Fourth, a state must have an effective way to treat the seriously mentally ill who do wind up in jail or prison. New York, compared with other states, does poorly in this area. For example, New York does not authorize the use of involuntary antipsychotic medication in prisons. Most states approve such measures, which the U.S. Supreme Court approved in 1990 in Washington v. Harper. To medicate Seifert involuntarily while in custody, the Erie County Holding Center would have had to transfer him, if a bed could be found, to a state mental hospital or to the prison hospital at Marcy.

Finally, politicians will need to show vision. This is particularly vital because the mentally ill, lacking a strong lobby, usually get lost in the political process. Sadly, New York State has had no political leaders willing to speak for the mentally ill in recent years. Governor Andrew Cuomo has shown zero interest in this issue—indeed, he has proposed to close six more state psychiatric hospitals.
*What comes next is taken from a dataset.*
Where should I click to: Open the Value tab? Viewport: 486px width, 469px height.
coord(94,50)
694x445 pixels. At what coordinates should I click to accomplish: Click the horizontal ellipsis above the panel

Gregory Seifert spent more than a year in the Erie County Holding Center, during which his mental illness went untreated. A judge at last ordered that he be sent to the Rochester Psychiatric Center, where he received appropriate treatment, his schizophrenia went into remission, and he was discharged to the community. In a better system, he never would have been sent to jail.

The transfer of mentally ill individuals from mental hospitals to jails and prisons has been a policy disaster. Sheriff Tom Dart, who runs Chicago’s Cook County Jail, puts it bluntly: “I can’t conceive of anything more ridiculously stupid than to do what we are doing right now.” Many mentally ill people have thinking disorders. But could their disorder be any worse than the one exhibited by New York State officials carrying out the present policy?